Practical implication
This means that even after removing AFA algae, aloe macroclada, and gemfibrozil, if your total supplement burden remains at 30+, you may still see persistently elevated enzymes simply because the liver cannot comfortably process everything. The most rational next step, alongside stopping the likely hepatotoxins, is a deliberate supplement holiday — stopping all non-essential supplements for 4–6 weeks to let enzymes fully reset, then reintroducing only the highest-priority ones (perhaps 5–8 total) one by one at intervals"
I have quit all supplements and drugs except five,
I’m now on a 30 day washout from all supplements. Want to see how it’s going to affect my labs.
The reason is actually pretty simple: your liver function was probably already compromised to begin with. Back when I first got into biohacking right out of my teens, I was taking way more compounds than Bryan Johnson in pursuit of a comprehensive protocol, and I was often pushing extreme maximum doses. On top of that, because I was lifting weights to build muscle, I was taking a ton of supplements that had nothing to do with anti-aging—like whey protein, casein, EAAs, you name it. Despite all that, my blood work came back completely flawless.
Also, I’ve seen a lot of people bringing up Ashwagandha. If you’re otherwise healthy, Ashwagandha won’t damage your liver; Bryan Johnson has been taking it for years. Another plausible explanation is that you have a specific genetic mutation that prevents you from metabolizing certain compounds properly. It’s a rare possibility, but it definitely exists.

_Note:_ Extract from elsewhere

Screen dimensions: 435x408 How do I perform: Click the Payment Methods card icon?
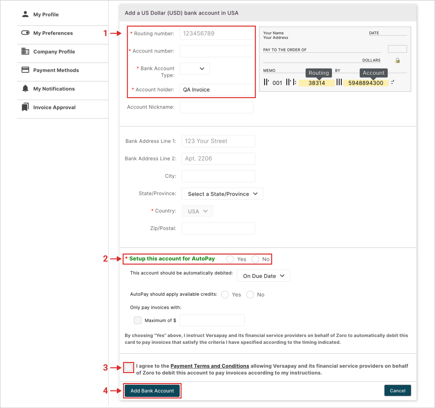pyautogui.click(x=25, y=70)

Ashwagandha is a well-studied herb. Liver injury is rare but documented; rare enough that it doesn’t present in the many published clinical trials as noted by the NIH. The most recent published clinical study was a larger-scale trial with about 500 people each in the placebo and treatment groups and there was no evidence of elevated liver enzymes after two months at a substantial dose of 600 mg/daily of KSM-66. The rate of reported adverse effects was almost twice as high in the placebo group as it was in the Ashwagandha group.

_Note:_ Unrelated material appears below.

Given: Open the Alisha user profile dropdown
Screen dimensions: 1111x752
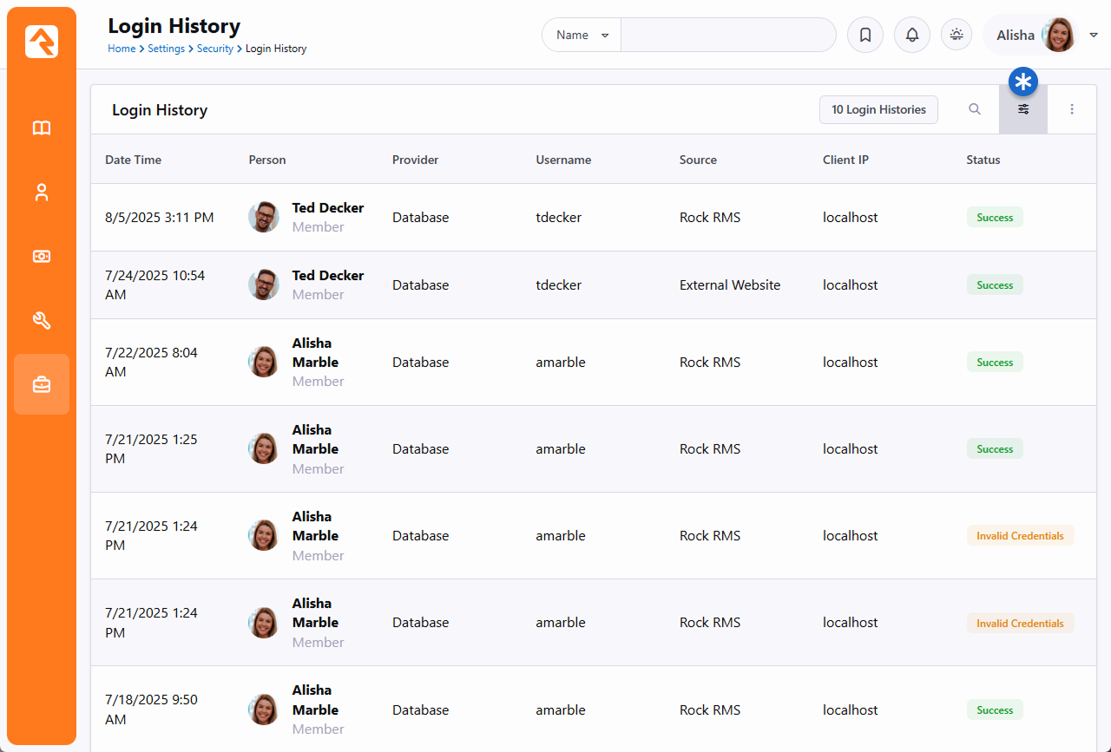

In these published studies they are going to be using quality extracts. Some concern has been raised about heavy metals and contaminants in poorly sourced Ayurvedic products. I would only use KSM-66. Some of the case reports of liver injury involved home preparation of the herb using parts of the plant not used in KSM-66.
To my relief, already just over three weeks after quitting all supplements/drugs except five, my AST returned fully to its previous low number, ALT almost returned fully, while CGT which lags the others, had normalized by 60%. Will add two or three supps at a time to monitor my liver numbers. A good moment to prioritize supps and decide which truly matter. Might add TUDCA or silymarin which have liverprotective effects.
A supp researcher at the Berkeley event said that aside from the number of supps, one possible cause or contributor to my high liver numbers could have been contaminants or non-disclosed substances in my supplements.
I take my tests just prior to my gym, i.e. putting a maximum of time between test and previous gym session since strenuous exercise can raise liver numbers transiently.
Honestly highest chances are plant extracts. Particularly ashwaganda which I am not a fan of.
If I were you I’d stop all of those and maybe stop acarbose and retest.
Rapamycin is more likely to cause blood sugar and cholesterol issues, how is HbA1C and cholesterol panel (HDL, LDL, ApoB and Lp(a))?
Also I’d consider adding in TUDCA for liver protection, and possibly NAC.
Just take pure melatonin, don’t get supplements with anything else. Ashwaganda can negatively impact some people, and overdoing selenium is a bad idea.